**Exercise instructions**: Where a line contains the word "Switch", copy that line from the records below.

--- Data ---

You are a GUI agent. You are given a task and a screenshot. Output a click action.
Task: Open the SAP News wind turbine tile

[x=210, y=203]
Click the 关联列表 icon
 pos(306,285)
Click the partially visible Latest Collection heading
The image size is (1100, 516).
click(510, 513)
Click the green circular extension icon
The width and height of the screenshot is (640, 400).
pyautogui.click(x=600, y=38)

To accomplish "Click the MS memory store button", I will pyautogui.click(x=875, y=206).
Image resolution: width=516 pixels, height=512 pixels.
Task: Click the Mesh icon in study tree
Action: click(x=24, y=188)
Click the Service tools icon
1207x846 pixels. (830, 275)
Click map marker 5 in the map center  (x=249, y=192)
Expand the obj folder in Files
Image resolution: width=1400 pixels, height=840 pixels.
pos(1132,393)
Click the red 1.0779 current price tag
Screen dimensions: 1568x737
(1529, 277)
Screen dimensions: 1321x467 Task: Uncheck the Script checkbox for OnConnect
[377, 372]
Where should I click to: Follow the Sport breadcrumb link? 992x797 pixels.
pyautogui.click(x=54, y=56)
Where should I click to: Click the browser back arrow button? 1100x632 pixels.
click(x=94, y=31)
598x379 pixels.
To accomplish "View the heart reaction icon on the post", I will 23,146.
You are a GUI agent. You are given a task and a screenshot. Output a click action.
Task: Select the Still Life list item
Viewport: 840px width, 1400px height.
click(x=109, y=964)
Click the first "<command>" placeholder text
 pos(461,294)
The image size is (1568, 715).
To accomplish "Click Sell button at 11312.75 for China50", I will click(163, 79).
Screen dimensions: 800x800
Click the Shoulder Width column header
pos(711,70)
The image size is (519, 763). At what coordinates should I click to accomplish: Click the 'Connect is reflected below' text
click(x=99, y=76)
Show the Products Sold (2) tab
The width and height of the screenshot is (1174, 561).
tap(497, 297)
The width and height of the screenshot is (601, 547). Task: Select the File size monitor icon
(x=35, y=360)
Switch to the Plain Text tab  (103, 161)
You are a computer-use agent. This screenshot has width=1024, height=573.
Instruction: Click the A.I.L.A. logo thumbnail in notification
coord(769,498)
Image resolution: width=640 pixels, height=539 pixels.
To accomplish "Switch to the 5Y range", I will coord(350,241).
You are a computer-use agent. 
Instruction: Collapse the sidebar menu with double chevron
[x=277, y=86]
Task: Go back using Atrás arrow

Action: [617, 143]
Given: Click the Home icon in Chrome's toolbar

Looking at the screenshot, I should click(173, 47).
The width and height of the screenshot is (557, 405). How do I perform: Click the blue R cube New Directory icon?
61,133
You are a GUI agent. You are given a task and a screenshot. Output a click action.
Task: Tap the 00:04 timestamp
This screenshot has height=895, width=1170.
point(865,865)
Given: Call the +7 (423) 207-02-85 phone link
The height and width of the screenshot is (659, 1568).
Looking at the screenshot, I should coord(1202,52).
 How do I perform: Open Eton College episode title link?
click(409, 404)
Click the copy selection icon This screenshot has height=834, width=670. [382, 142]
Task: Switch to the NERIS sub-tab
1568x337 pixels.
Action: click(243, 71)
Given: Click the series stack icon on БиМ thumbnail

---

**Your solution**:
Switch to the Plain Text tab  (103, 161)
To accomplish "Switch to the 5Y range", I will coord(350,241).
Task: Switch to the NERIS sub-tab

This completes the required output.